### TEXTE FOURNI
☆ ☆ ☆ ☆
Federal Court of Appeal

Date : 20100910

Dossiers : A-407-09

A-406-09

 

Référence : 2010 CAF 228

 

CORAM :      LE JUGE NOËL

                        LE JUGE NADON

                        LA JUGE TRUDEL

 

A-407-09

ENTRE :

MAURICE BOIVIN, ES QUALITÉ DE LIQUIDATEUR

DE LA SUCCESSION DE FEUE GABRIELLE GAUTHIER

appelant

et

SA MAJESTÉ DU CHEF DU CANADA

intimée

 

 

A-406-09

ENTRE :

VINCENT BOIVIN

appelant

et

SA MAJESTÉ DU CHEF DU CANADA

intimée

 

 

 

Audience tenue à Ottawa (Ontario), le 8 septembre 2010.

Jugement rendu à Ottawa (Ontario), le 10 septembre 2010.

 

MOTIFS DU JUGEMENT :                                                                                      LE JUGE NOËL

Y ONT SOUSCRIT :                                                                                            LE JUGE NADON

LA JUGE TRUDEL

 


Cour d’appel fédérale

 

Federal Court of Appeal

Date : 20100910

Dossiers : A-407-09

A-406-09

 

Référence : 2010 CAF 228

 

CORAM :      LE JUGE NOËL

                        LE JUGE NADON

                        LA JUGE TRUDEL

 

A-407-09

ENTRE :

MAURICE BOIVIN, ES QUALITÉ DE LIQUIDATEUR

DE LA SUCCESSION DE FEUE GABRIELLE GAUTHIER

appelant

et

SA MAJESTÉ DU CHEF DU CANADA

intimée

 

 

A-406-09

ENTRE :

VINCENT BOIVIN

appelant

et

SA MAJESTÉ DU CHEF DU CANADA

intimée

 

 

 

MOTIFS DU JUGEMENT

 

 

LE JUGE NOËL

[1]               Il s’agit d’appels dirigés à l’encontre de deux jugements rendus par le juge Paris de la Cour canadienne de l’impôt (le juge de la CCI) confirmant, dans un seul jeu de motifs, le bien-fondé de cotisations émises par le ministre du Revenu national (le ministre) en vertu de l’article 160 de la Loi de l’impôt sur le revenu, L.R.C. 1985, ch. 1, (5e suppl.) (la Loi).
☆ ☆ ☆ ☆
### PROBLÈMES À RÉSOUDRE
(a) Selon l'arrêt, à quelle date le jugement a-t-il été rendu ?
(b) Pouvez-vous réécrire plus brièvement le paragraphe de l'arrêt qui commence par « Il s'agit d'appels dirigés », en conservant ses faits principaux ?
(c) Rédigez la suite de l'arrêt de la Cour d'appel fédérale après son dernier paragraphe.

### EXTRAIT DE DONNÉES
☆ ☆ ☆ ☆
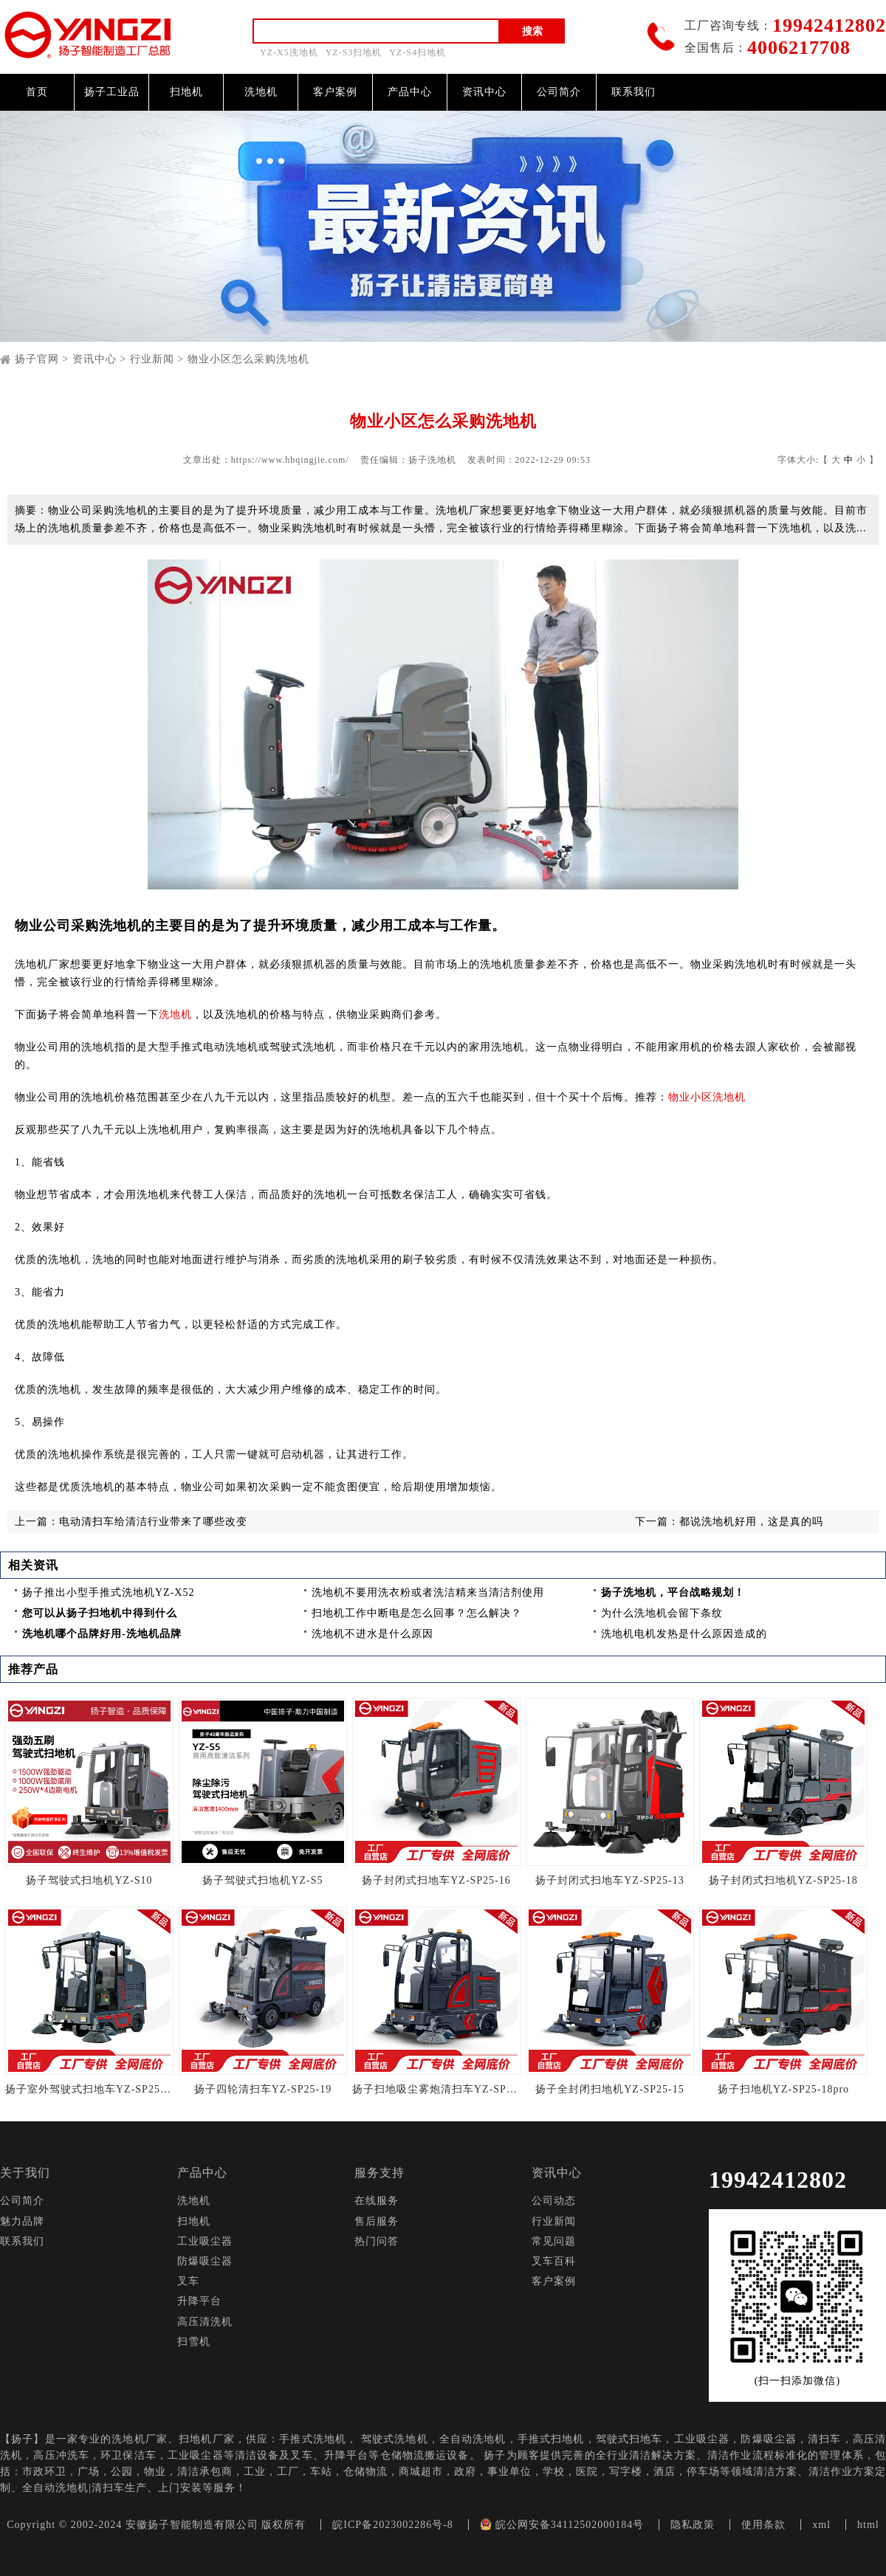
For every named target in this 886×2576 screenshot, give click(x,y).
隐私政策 (692, 2524)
☆ ☆ ☆ ☆
### RÉPONSES AUX TÂCHES
(a) Le 10 septembre 2010.

(b) Les appels visent deux jugements du juge Paris, de la Cour canadienne de l'impôt. Dans un seul jeu de motifs, ces jugements confirment des cotisations émises par le ministre du Revenu national en vertu de l'article 160 de la Loi de l'impôt sur le revenu.

(c)
 

[2]               Les deux appels ont été réunis suite à une ordonnance rendue par le juge Nadon en date du 24 novembre 2009. Conformément à cette ordonnance, les présents motifs seront déposés dans le dossier principal (A-407-09) et copie d’iceux sera versée dans le dossier connexe (A-406-09) pour y tenir lieu de motifs.

 

[3]               Les cotisations qui font l’objet du litige furent établies suite au transfert de 203 075,54 $ de Maurice Boivin à la succession de sa conjointe feue Gabrielle Gauthier (la succession), ainsi qu’au transfert subséquent de l’ordre de 40 000 $ de la succession en faveur de Vincent Boivin, fils de Maurice Boivin. Le ministre a établi une cotisation à l’égard de la succession au motif que le transfert effectué par Maurice Boivin à la succession l’a été sans contrepartie à une époque où ce dernier avait une dette fiscale de l’ordre de 160 257,91 $. Quant à la cotisation à l’égard de Vincent Boivin, elle a été établie au motif que le transfert a été effectué sans contrepartie à une époque où la succession avait, en vertu de l’article 160 de la Loi, une dette fiscale du fait du transfert fait par Maurice Boivin à la succession.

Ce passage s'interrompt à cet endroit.